* _EXERCISE_
The answer must be an exact transcription of the lines below from the first through the one containing "The width and height of the screenshot is (800, 453).", with the pictures left out; please add nothing else.

──────── EXERCISE INPUT

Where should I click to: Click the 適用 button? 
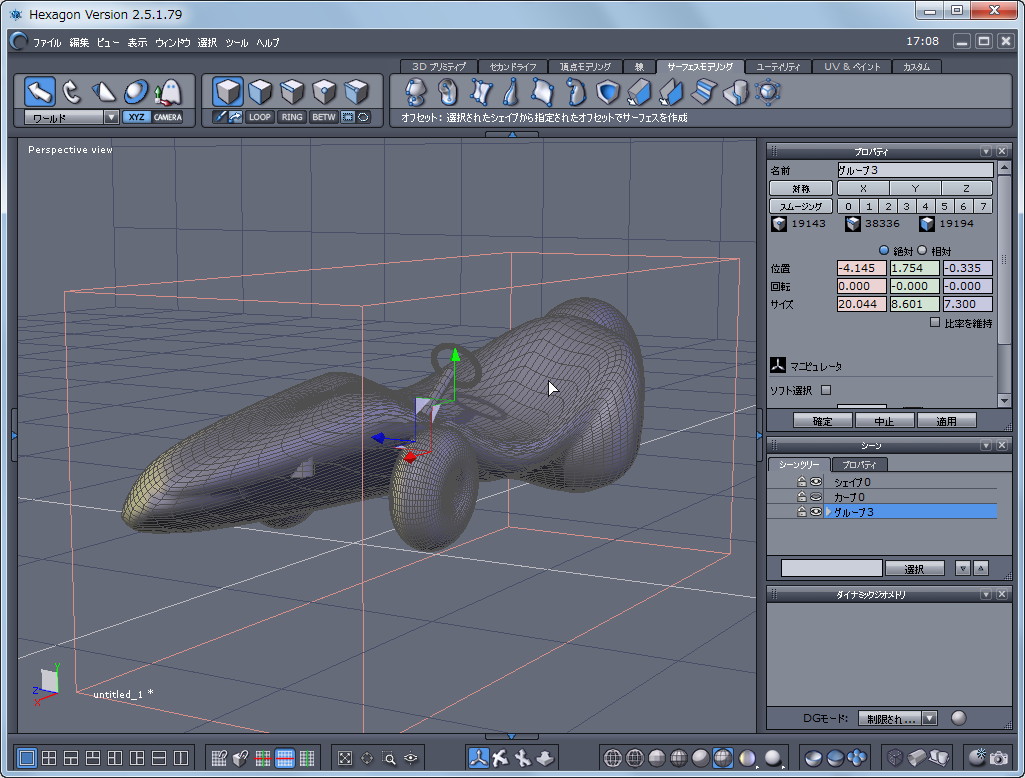[x=946, y=421]
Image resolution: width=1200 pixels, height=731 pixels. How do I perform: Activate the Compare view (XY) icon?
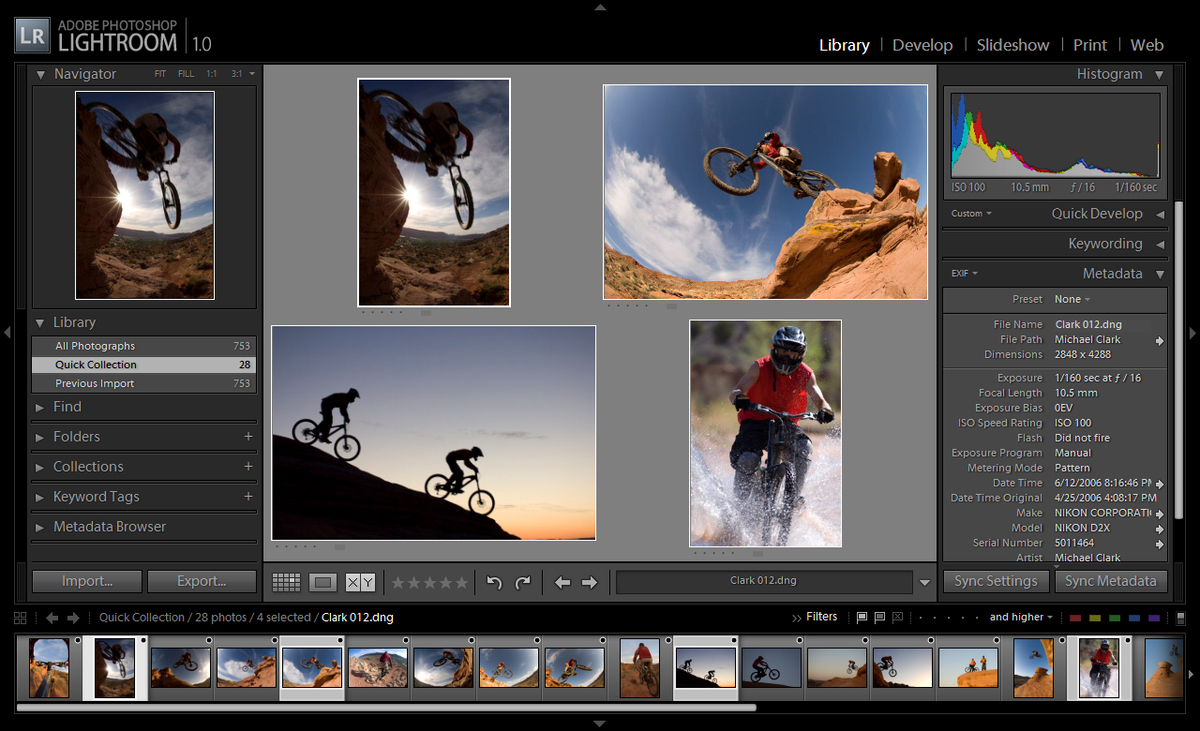358,581
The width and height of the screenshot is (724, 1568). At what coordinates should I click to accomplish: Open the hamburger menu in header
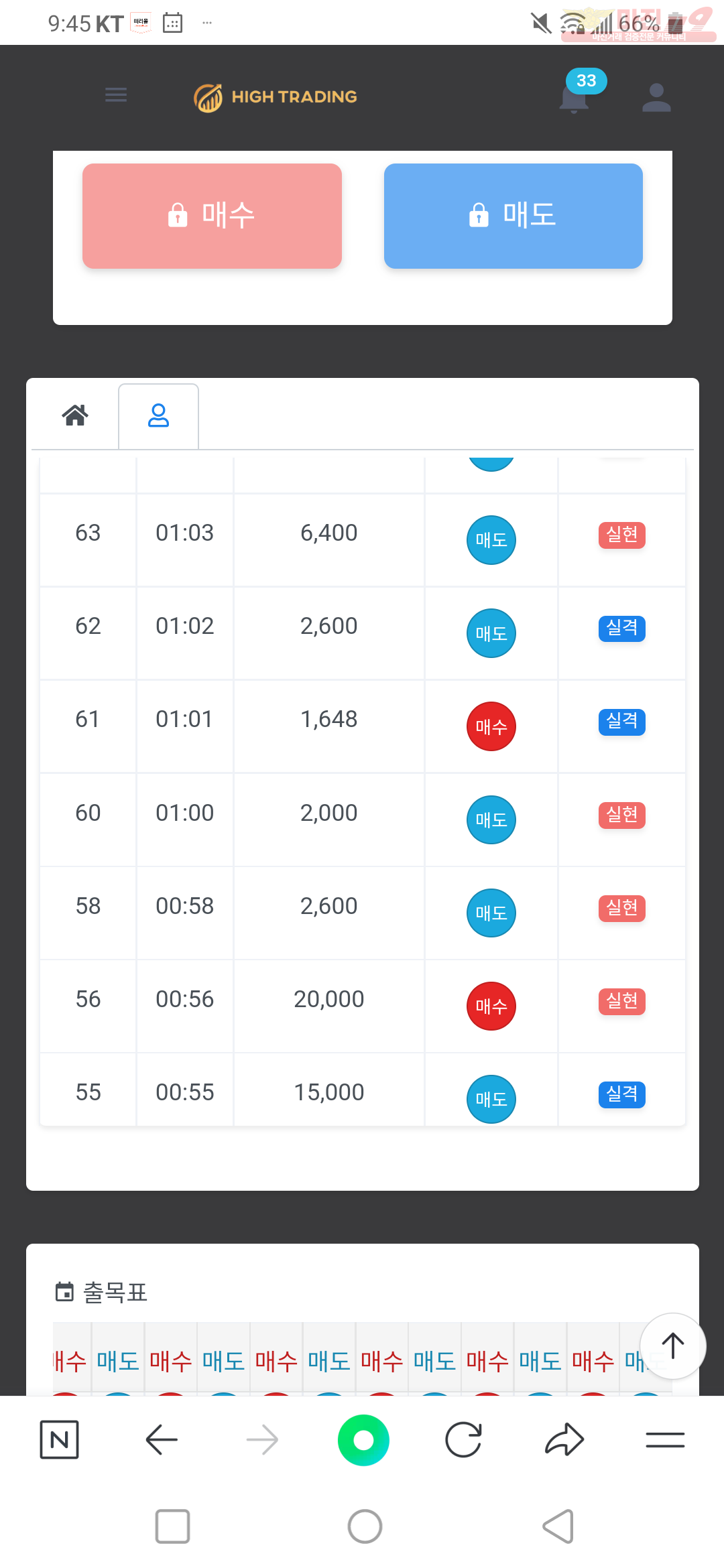116,95
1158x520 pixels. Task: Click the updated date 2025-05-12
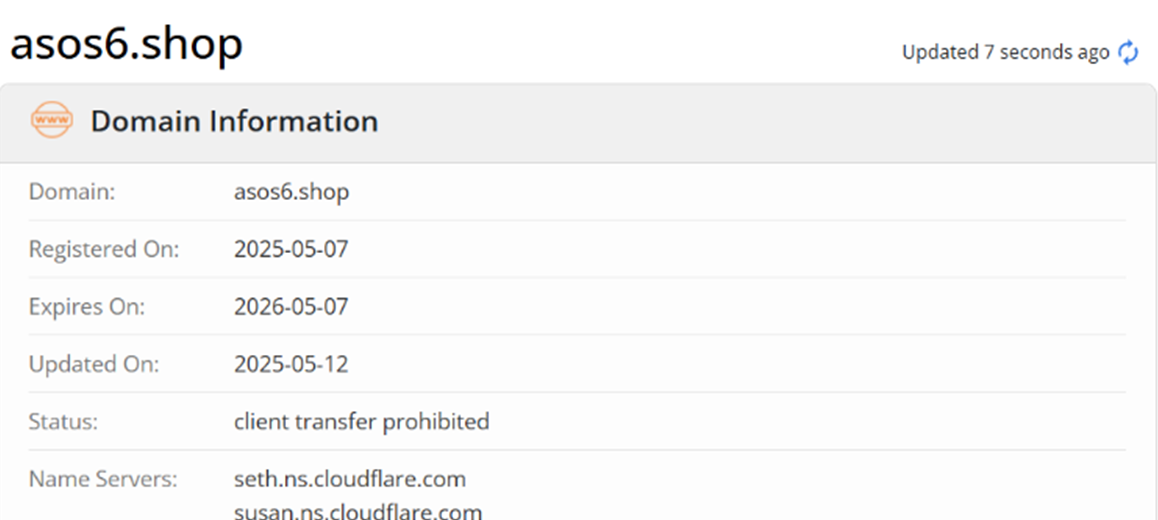coord(291,364)
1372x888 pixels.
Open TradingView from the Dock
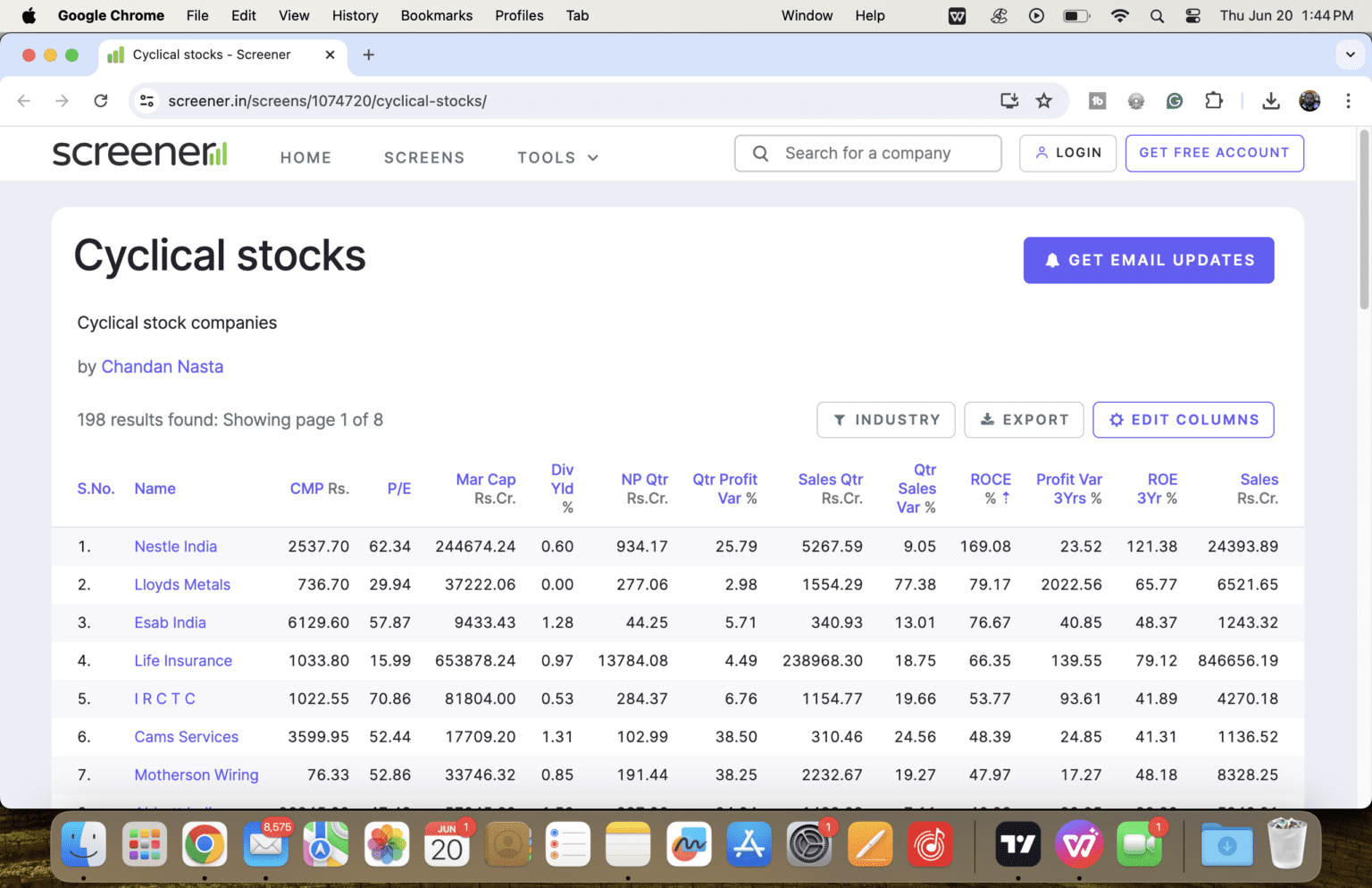pyautogui.click(x=1017, y=844)
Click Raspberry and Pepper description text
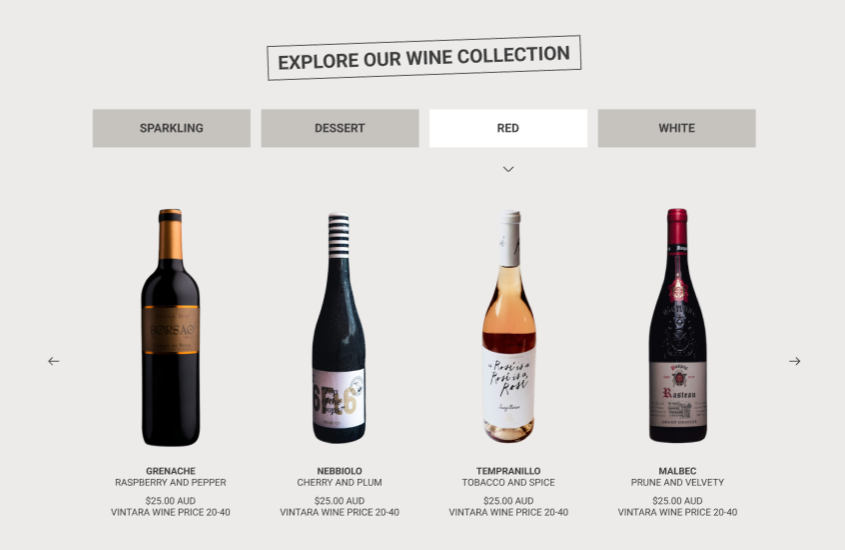 click(x=171, y=483)
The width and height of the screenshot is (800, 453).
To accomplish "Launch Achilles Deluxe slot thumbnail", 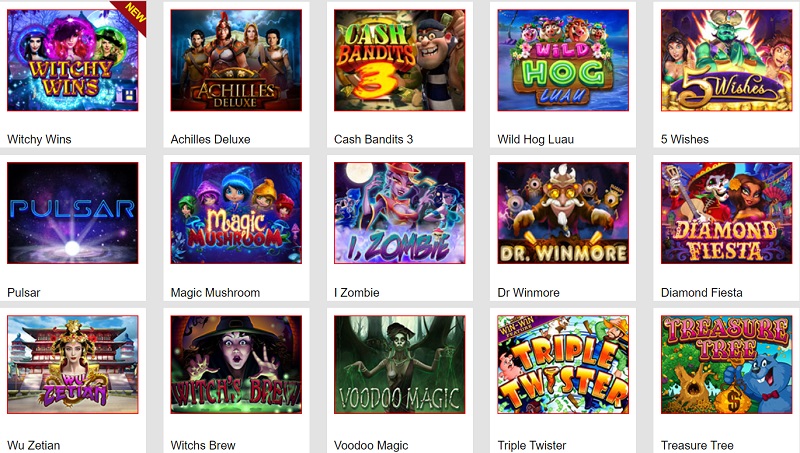I will point(236,60).
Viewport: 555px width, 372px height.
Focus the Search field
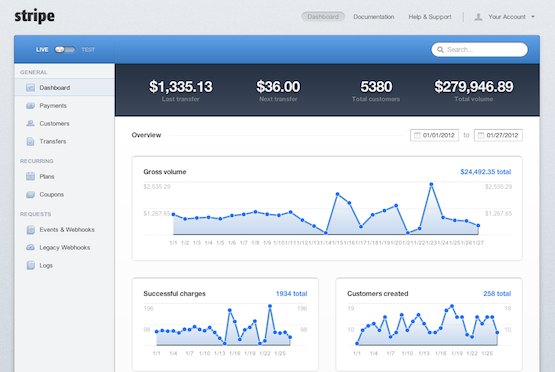(479, 50)
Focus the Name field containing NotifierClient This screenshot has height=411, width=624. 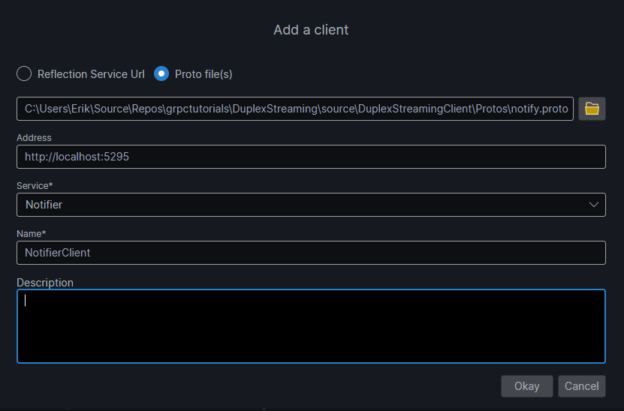click(x=311, y=253)
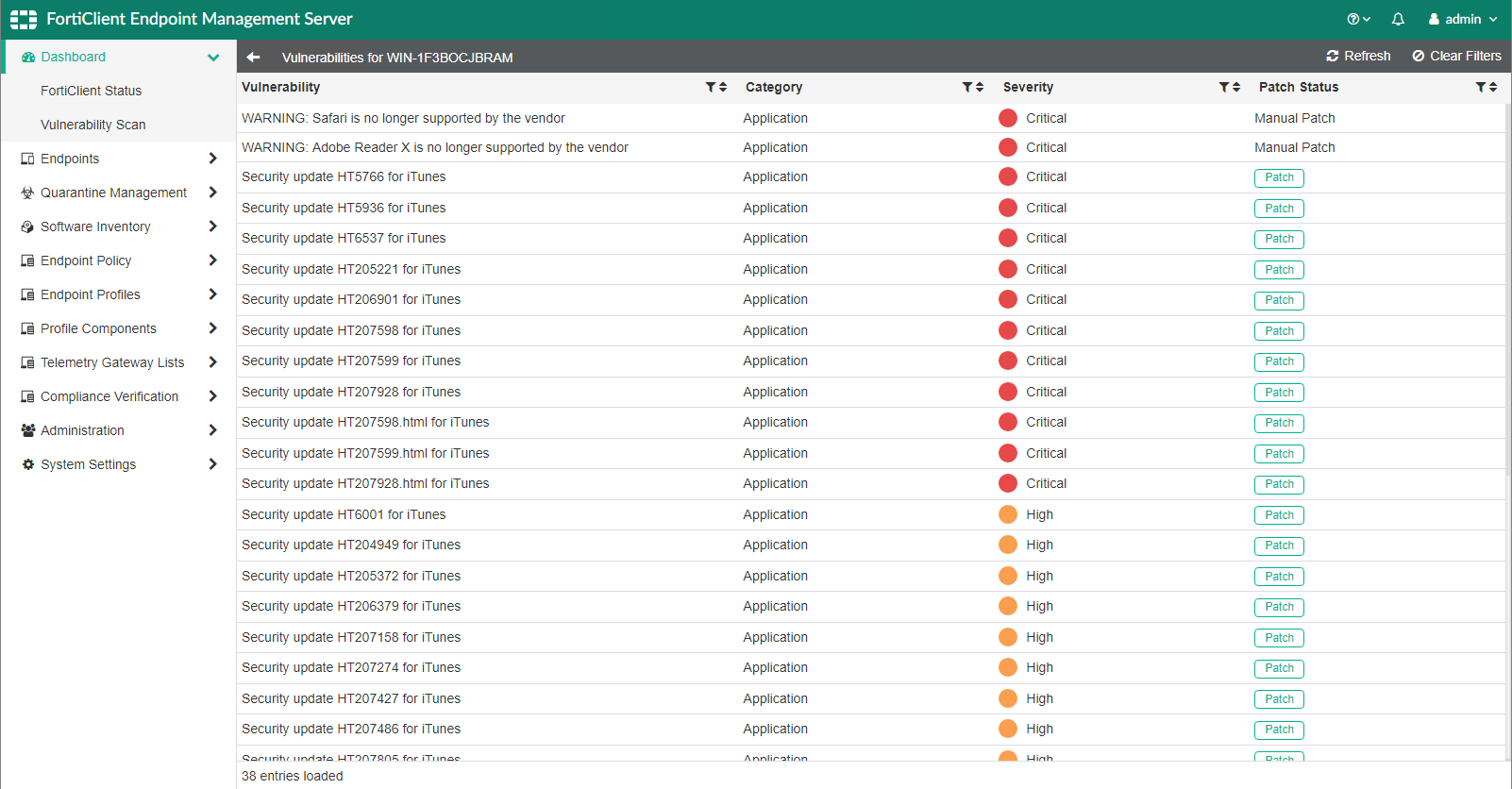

────────────────

* _TASK RESPONSE_
Where should I click to: Click the 適用 button? 
[x=946, y=421]
Image resolution: width=1200 pixels, height=731 pixels. How do I perform: Activate the Compare view (XY) icon?
358,581
The width and height of the screenshot is (724, 1568). At what coordinates should I click to accomplish: Open the hamburger menu in header
116,95
1158x520 pixels. Task: Click the updated date 2025-05-12
coord(291,364)
1372x888 pixels.
Open TradingView from the Dock
pyautogui.click(x=1017, y=844)
Click Raspberry and Pepper description text
 click(x=171, y=483)
The width and height of the screenshot is (800, 453).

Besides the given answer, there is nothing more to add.